Bescheidenheit ist eine Tugend. Das dürfte auch dem frisch gekürten Literaturnobelpreisträger Peter Handke bekannt sein. Dass es ihm aber sowohl an dieser, als auch an der Fähigkeit mangelt, professionell mit Kritik umzugehen, bewies der Österreicher bei einem informellen Treffen in seiner Heimatgemeinde Griffen in Kärnten. Wie das österreichische Fernsehen ORF sowie der Radiosender Österreich 1 berichten, eskalierte die Feier zu seinen Ehren am Dienstagabend, als Handke von den anwesenden Journalist*innen auf die Kritik von Saša Stanišić an seiner Auszeichnung angesprochen wurde.

"Ich stehe vor meinem Gartentor und da sind 50 Journalisten und alle fragen nur wie Sie", beschwerte sich Peter Handke. "Von keinem Menschen, der zu mir kommt, höre ich, dass er sagt, dass er irgendwas von mir gelesen hat. Es sind nur die Fragen: Wie reagiert die Welt? Reaktion auf Reaktion auf Reaktion." Und er setzte nach: "Ich bin ein Schriftsteller, ich komme von Tolstoi, ich komme von Homer, ich komme von Cervantes. Lasst mich in Frieden und stellt mir nicht solche Fragen."

Für weitere Statements stand Handke nicht mehr zur Verfügung. Er wolle gar nie wieder Journalist*innenfragen beantworten, kündigte er an und brach das Gespräch ab.

"Hier komme ich gerade von Miloševićs Begräbnis, aber ansonsten komme ich von Tolstoi."

Was war zuvor geschehen? Der aus Bosnien stammende Saša Stanišić hat den diesjährigen Deutschen Buchpreis gewonnen. Bei der Verleihung kritisierte Stanišić in seiner Dankesrede scharf, dass Peter Handke kurz zuvor den Literaturnobelpreis bekommen hatte. "Dass ich hier heute vor Ihnen stehen darf, habe ich einer Wirklichkeit zu verdanken, die sich dieser Mensch nicht angeeignet hat", sagte Stanišić. Er spielte damit auf die Relativierung Handkes von Verbrechen während des Jugoslawienkriegs an. "Diejenigen, die gegen Milošević in Scharen auf die Straße gingen, hat er ignoriert", fügte Stanišić hinzu. Er sei "erschüttert, dass so etwas prämiert wird".

Peter Handke hatte in früheren Werken mehrfach die Kriegsverbrechen während des Jugoslawienkrieges unter dem früheren serbischen Präsidenten Slobodan Milošević verharmlost. Bei Miloševićs Beerdigung im Jahr 2006 hatte er eine Grabrede gehalten.

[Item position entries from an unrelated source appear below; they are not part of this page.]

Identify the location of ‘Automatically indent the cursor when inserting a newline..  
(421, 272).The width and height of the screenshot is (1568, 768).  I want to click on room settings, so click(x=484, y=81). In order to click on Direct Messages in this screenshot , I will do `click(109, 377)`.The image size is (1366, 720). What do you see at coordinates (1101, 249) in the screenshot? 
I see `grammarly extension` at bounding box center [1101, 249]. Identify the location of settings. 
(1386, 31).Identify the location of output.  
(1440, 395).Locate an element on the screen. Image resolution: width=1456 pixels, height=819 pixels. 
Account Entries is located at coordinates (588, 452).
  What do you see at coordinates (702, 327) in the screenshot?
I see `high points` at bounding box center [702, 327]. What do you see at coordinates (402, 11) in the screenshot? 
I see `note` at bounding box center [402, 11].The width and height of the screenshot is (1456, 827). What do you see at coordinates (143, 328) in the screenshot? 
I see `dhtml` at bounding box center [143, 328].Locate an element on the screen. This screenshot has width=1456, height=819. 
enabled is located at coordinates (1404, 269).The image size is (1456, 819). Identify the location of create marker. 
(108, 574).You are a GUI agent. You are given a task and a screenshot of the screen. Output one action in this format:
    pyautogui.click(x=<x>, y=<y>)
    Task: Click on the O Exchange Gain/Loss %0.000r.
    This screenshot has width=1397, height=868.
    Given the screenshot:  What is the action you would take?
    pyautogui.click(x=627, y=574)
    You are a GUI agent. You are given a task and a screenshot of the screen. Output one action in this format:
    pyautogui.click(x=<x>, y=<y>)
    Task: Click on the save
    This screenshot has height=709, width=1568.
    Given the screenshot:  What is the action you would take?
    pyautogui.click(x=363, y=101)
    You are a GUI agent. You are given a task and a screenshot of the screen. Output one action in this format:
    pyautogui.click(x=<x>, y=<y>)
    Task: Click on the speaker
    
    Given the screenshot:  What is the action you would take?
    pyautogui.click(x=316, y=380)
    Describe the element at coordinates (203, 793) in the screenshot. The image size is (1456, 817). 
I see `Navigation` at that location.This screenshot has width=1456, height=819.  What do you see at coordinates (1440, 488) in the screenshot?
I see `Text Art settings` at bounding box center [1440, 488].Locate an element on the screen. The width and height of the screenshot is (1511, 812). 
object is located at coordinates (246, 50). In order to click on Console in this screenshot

Die von Handke kritisierte "Reaktion auf Reaktion auf Reaktion" in der Berichterstattung zu seiner Person erhält er indes auf Twitter. Innerhalb kürzester Zeit stiegen Memes und andere Verweise zu seiner Medienschelte in die Trends.

Die eigentliche Ehrung Handkes anlässlich der Auszeichnung mit dem Literaturnobelpreis wird derweil wohl nicht mehr stattfinden. Die geplante Veranstaltung in Griffen wurde am Mittwochmorgen überraschend abgesagt. Einen Ersatztermin soll es nicht geben.